その3日間の間、夜を撤して行われる。町中のいたるところで店や、踊りや楽団の音が途切れることは無かった。
幾ら自由に育っているビビでも夜の外出は禁じられていた。王宮にその光景や音は届かなくても空気を伝えるものはある。そのまま布団の中で想像しながら床につくのが習慣であった。
だが昼の大祭用の業務をこなしたビビを寝所まで迎えにきたのはコーザだった。
『外にみんないるんだ。祭りは今からが面白いんだぜ。行こう!』
その手をとるのに何のためらいも無かった。
隠し通路からこんな時間に黙って出て行くそのスリルに幼いビビの興奮は眠気を吹き飛ばした。
夜空を染める提灯の灯り。
ほの暗い店先々の昼には見せないような顔をした品々。
街の壁の色もいつもと違う光が広場に作る影と重なって知らない街にいるようだ。
砂砂団の皆と走りながら街を駆け抜け、城壁の外に並んで座った。
城にいたなら遠目で見えるだけの花火が今自分の真上に輝いている。
夜空に目が釘付けになった私を見て皆が肘をつつきあっていることに気がついたけど、気にすらならなかった。

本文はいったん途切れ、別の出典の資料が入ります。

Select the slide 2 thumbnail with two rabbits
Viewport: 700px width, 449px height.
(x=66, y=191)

自由の身で眺める夜空がこれほど美しいとは知らなかった。そして花火の光に浮かび上がる皆の笑顔が。
綿飴や焼きおにぎりの屋台を後にして部屋に帰らないといけなかった時、帰り際にどうしてもお礼が言いたかった。
巧く言えなくて城の入り口まで送ってくれたコーザの頬にそっと唇を寄せた。
パパにするようにしただけなのに、ものすごくどきどきした。
コーザも一緒だったみたいだ。暗いのに真っ赤になっていることが判って二人で思わず笑ってしまった。

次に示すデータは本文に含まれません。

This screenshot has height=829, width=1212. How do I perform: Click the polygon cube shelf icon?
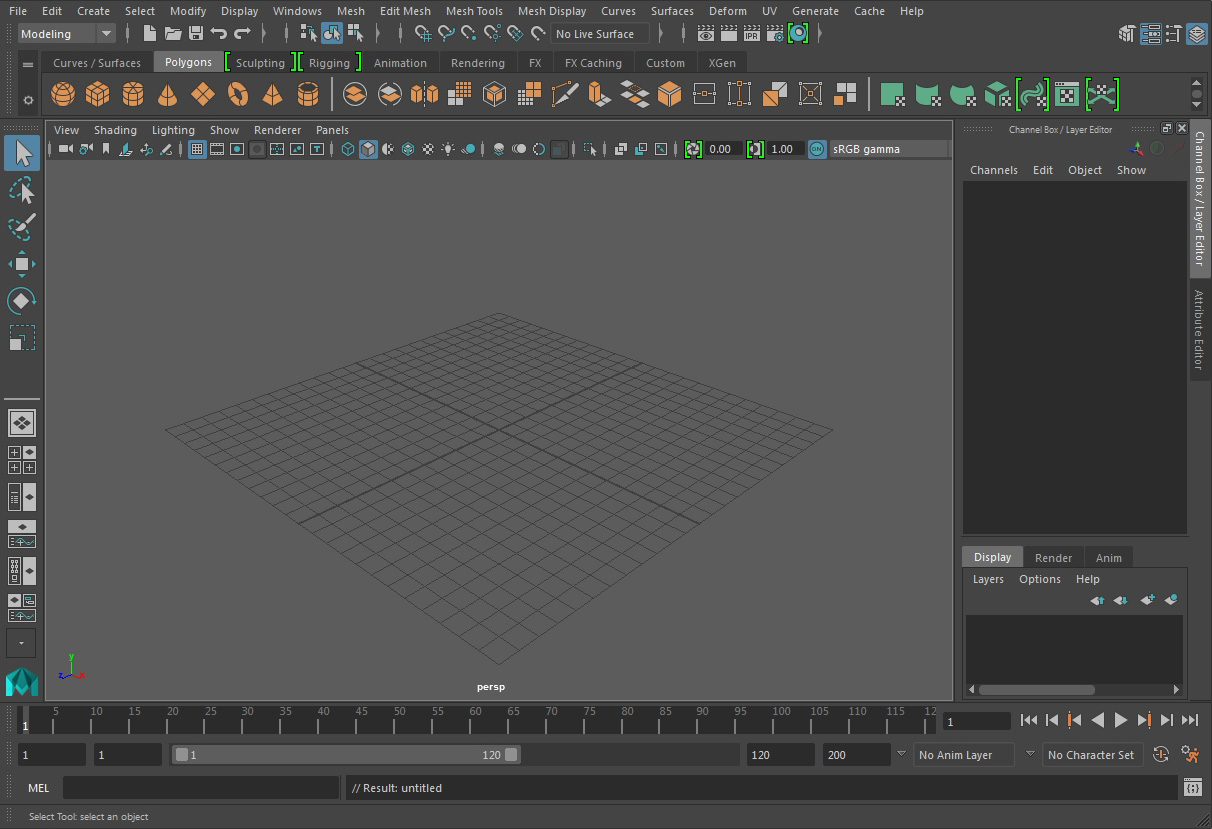[x=98, y=95]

そんな昔を思い出しながらようやく寝静まった街を独り歩いていたビビはふと物音に気付いた。
深夜の王都の町外れ。一ブロック先に乱闘の音が聞こえてくる。慌ててビビは走り出した。
「待ってくれ!その水はカトレアへの便なんだ!あの街の命綱なんだよ!」
腹を打たれたのか絞り出すような男の声と、2〜3人の人影がゆらりと見えた。
そのまま水樽の積み荷を動かそうとする音がする。
ビビは不敵にも微笑んだ。最近は減少傾向にあるとはいえかなり前から王家の威信を失墜させてきた連中。これを待って幾日も街を徘徊していたのだ。

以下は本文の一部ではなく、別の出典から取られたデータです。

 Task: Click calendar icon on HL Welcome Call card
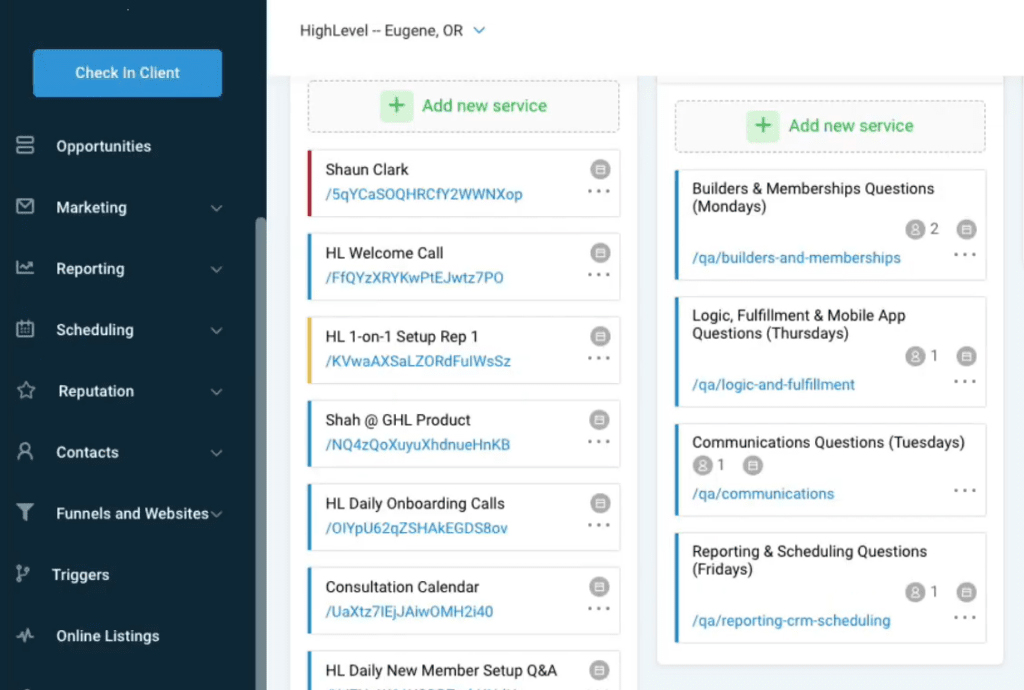pos(599,253)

幼かったときの誘拐事件以来鍛えられてきた。相手が2〜3人ではそうそう負けるつもりはない。自分の腕にそれくらいの自信はある。それも急襲するのはこちらなのだ。
簡単に詰んで、窃盗団のしっぽなりとも捕まえられる!とビビは確信した。
積荷ごと進む彼らの先回りをして、一ブロック先で待ち伏せた。
まずは出会い頭に先頭で荷を引く男の鼻先にスラッシャーをお見舞いする。姿勢を崩した男をそのまま手刀で後頚部を極める。返す手で、その後ろの男の手首を返し、そのまま身体ごとひっくり返した。
倒した男の右上腕に彫られた刺青に気をとられているうちに隙ができた。その隙を逃さずに飛び掛る残りの男をぎりぎり顎をかすめる蹴りでかわした。
押さえ込んだ男はそのまま間接を極める。まだ非力なビビにはスピードと技で勝負を決めるしかない。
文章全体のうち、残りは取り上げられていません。